======== MATERIAL SUPPLIED

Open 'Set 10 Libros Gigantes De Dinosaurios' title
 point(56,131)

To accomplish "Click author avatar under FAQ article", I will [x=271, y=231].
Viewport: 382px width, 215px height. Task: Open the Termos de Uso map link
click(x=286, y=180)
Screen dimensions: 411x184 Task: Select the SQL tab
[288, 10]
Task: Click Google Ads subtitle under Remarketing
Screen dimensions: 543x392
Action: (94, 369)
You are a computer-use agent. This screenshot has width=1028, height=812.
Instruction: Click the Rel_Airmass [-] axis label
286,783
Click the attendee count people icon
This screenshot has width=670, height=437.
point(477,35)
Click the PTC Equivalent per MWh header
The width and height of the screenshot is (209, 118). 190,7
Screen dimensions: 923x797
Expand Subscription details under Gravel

================
======== MATERIAL SUPPLIED

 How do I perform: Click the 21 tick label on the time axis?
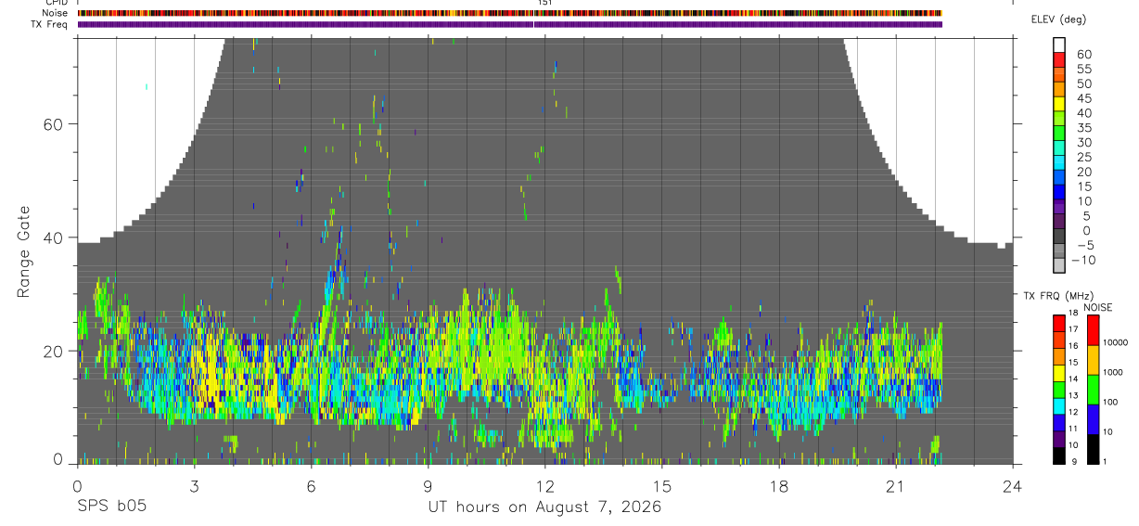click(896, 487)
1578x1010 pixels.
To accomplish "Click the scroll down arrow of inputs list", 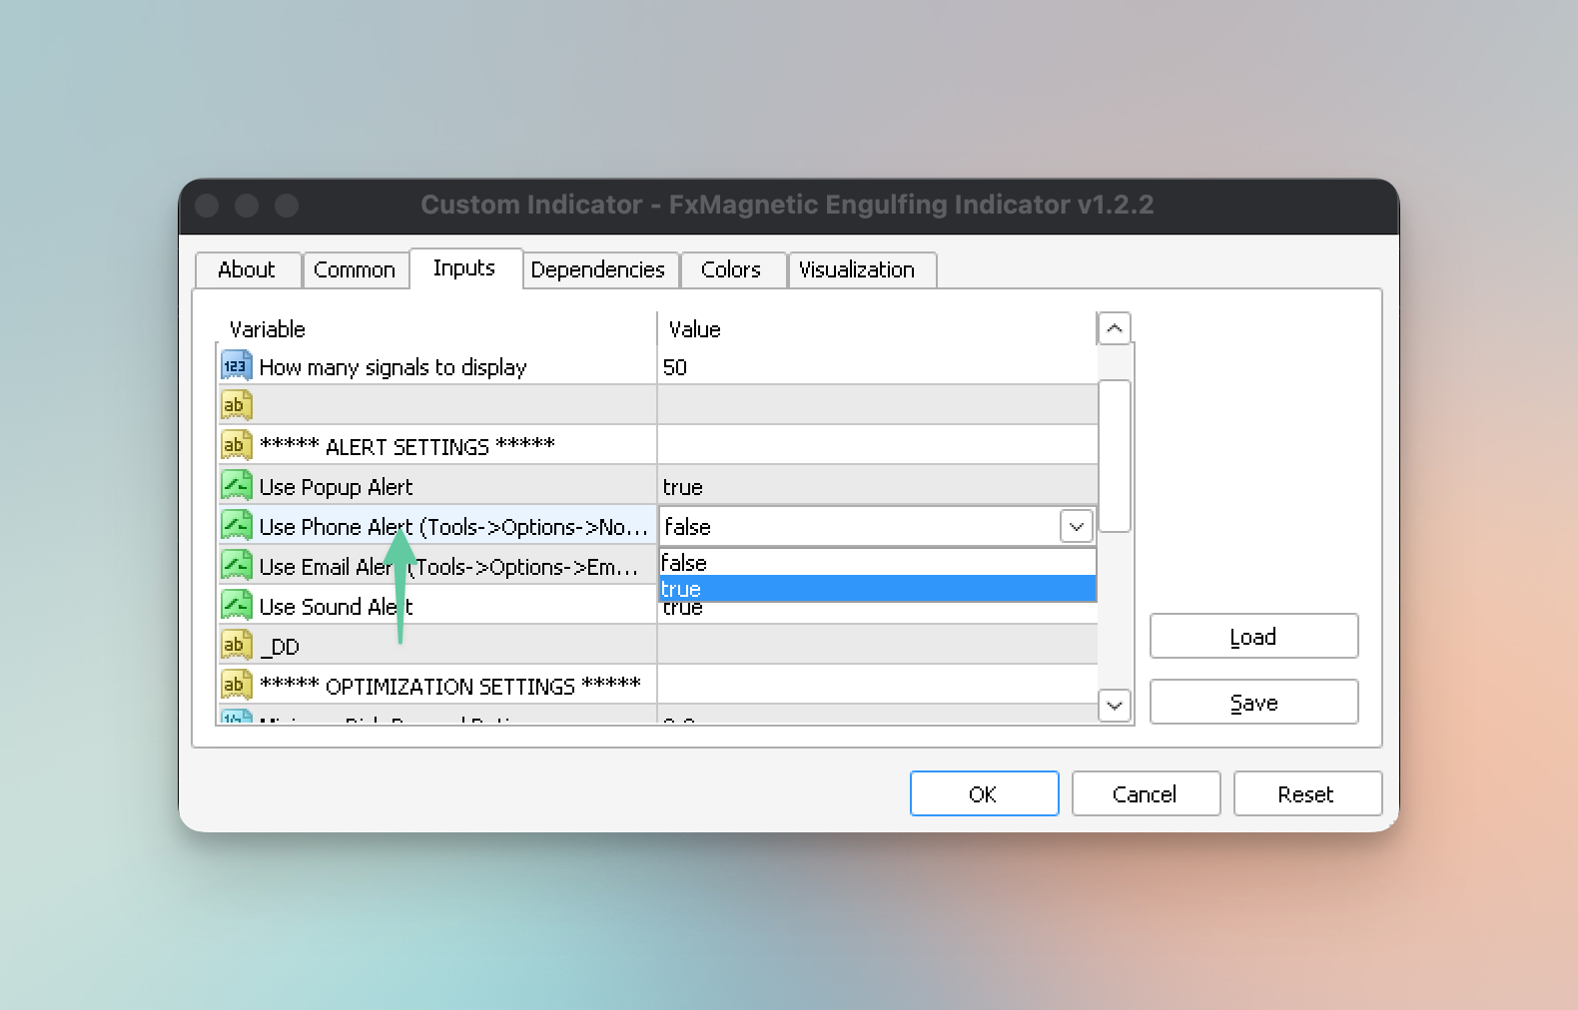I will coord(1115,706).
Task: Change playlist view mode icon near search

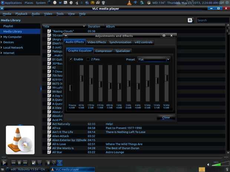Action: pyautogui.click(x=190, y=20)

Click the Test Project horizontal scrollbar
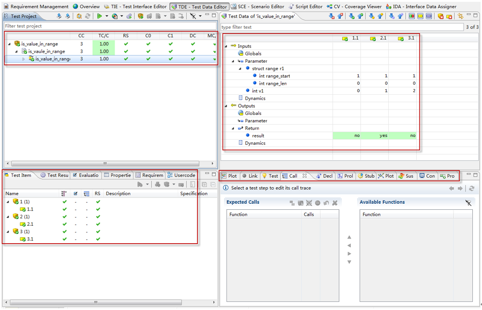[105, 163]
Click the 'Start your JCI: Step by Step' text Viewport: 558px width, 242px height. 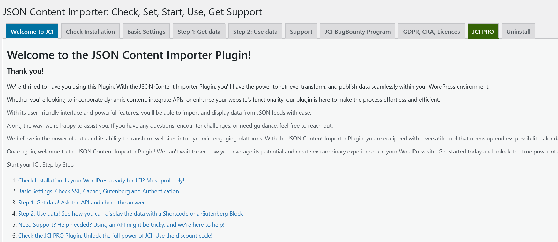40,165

================

• THE PROBLEM: In the data above, find the line that contains "Open 'Set 10" and the line that contains "Expand Subscription details under Gravel". Repeat exactly those lines and every line between them, and only those.

• EXERCISE RESULT:
Open 'Set 10 Libros Gigantes De Dinosaurios' title
 point(56,131)

To accomplish "Click author avatar under FAQ article", I will [x=271, y=231].
Viewport: 382px width, 215px height. Task: Open the Termos de Uso map link
click(x=286, y=180)
Screen dimensions: 411x184 Task: Select the SQL tab
[288, 10]
Task: Click Google Ads subtitle under Remarketing
Screen dimensions: 543x392
Action: (94, 369)
You are a computer-use agent. This screenshot has width=1028, height=812.
Instruction: Click the Rel_Airmass [-] axis label
286,783
Click the attendee count people icon
This screenshot has width=670, height=437.
point(477,35)
Click the PTC Equivalent per MWh header
The width and height of the screenshot is (209, 118). 190,7
Screen dimensions: 923x797
Expand Subscription details under Gravel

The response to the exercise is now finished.